Defending Against ECH Misuse

  1. Implement Deep Packet Inspection (DPI) with ECH Awareness:

    • While DPI tools cannot decrypt the ECH, they can still be configured to identify the presence of ECH extensions and analyze metadata. Configure DPI systems to monitor ECH usage and raise alerts for suspicious patterns.

  2. Leverage Network Flow Analysis and Behavioral Detection:

    • Analyze network flows for abnormal usage patterns, connections to suspicious IPs, or unusual amounts of encrypted traffic with unknown destinations. Behavioral detection can help identify anomalies even when traffic is encrypted.

  3. Implement DNS Security:

    • Use DNSSEC to ensure the authenticity of ECH configurations retrieved from DNS. DNS-based attacks, such as spoofing ECH configuration records, can lead to exposure or misuse of ECH. Ensure DNS records are validated, and look for inconsistencies between DNS and observed traffic.

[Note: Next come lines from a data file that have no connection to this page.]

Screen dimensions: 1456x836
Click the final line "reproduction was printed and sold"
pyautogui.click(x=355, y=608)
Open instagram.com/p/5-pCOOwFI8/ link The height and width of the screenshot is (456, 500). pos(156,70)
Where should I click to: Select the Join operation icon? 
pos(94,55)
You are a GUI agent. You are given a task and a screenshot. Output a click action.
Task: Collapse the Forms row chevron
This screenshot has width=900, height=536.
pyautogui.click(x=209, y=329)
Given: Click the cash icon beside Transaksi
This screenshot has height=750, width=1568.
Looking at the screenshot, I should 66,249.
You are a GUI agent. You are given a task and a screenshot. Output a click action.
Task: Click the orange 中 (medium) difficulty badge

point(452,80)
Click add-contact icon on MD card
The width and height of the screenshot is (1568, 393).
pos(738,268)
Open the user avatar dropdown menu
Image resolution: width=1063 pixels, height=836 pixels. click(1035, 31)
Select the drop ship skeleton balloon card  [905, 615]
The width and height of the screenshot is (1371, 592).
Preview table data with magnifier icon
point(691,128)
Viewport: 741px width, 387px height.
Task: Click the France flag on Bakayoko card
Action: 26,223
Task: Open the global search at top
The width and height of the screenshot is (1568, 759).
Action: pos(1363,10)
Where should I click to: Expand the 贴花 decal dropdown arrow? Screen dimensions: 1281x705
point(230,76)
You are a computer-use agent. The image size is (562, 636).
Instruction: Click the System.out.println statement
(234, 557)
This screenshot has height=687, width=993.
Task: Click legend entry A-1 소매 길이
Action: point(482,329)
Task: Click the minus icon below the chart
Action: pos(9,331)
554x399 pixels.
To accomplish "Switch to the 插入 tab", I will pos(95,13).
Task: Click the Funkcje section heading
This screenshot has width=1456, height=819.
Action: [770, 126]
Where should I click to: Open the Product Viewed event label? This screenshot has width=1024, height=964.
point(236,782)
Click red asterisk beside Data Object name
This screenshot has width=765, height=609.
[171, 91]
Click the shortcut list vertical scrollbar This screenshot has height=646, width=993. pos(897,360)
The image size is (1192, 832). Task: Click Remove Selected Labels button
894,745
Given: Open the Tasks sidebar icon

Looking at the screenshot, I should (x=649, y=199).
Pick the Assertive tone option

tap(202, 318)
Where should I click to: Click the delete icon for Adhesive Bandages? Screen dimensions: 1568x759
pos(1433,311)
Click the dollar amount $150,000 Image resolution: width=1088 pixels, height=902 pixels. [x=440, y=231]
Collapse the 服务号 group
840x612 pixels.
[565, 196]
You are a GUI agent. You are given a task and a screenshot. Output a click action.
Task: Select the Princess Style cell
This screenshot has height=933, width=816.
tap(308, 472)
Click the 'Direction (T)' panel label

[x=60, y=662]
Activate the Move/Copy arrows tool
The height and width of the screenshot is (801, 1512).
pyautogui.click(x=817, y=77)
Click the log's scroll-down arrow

  4. Use Certificate Transparency Logs:

    • Monitor Certificate Transparency (CT) logs for the presence of certificates associated with suspicious domains or ECH configurations. This can help detect when attackers issue certificates or misconfigure ECH.

  5. Use JA3 and JA4 Fingerprint Whitelisting:

    • Maintain a whitelist of known good JA3 and JA4 fingerprints for approved clients and applications. Alert on or block unknown or suspicious fingerprints.

  6. Collect and Analyze Encrypted Traffic Metadata:

    • Focus on metadata such as connection timing, session duration, and handshake anomalies. Even if the content is encrypted, metadata can provide clues about abnormal or malicious behavior.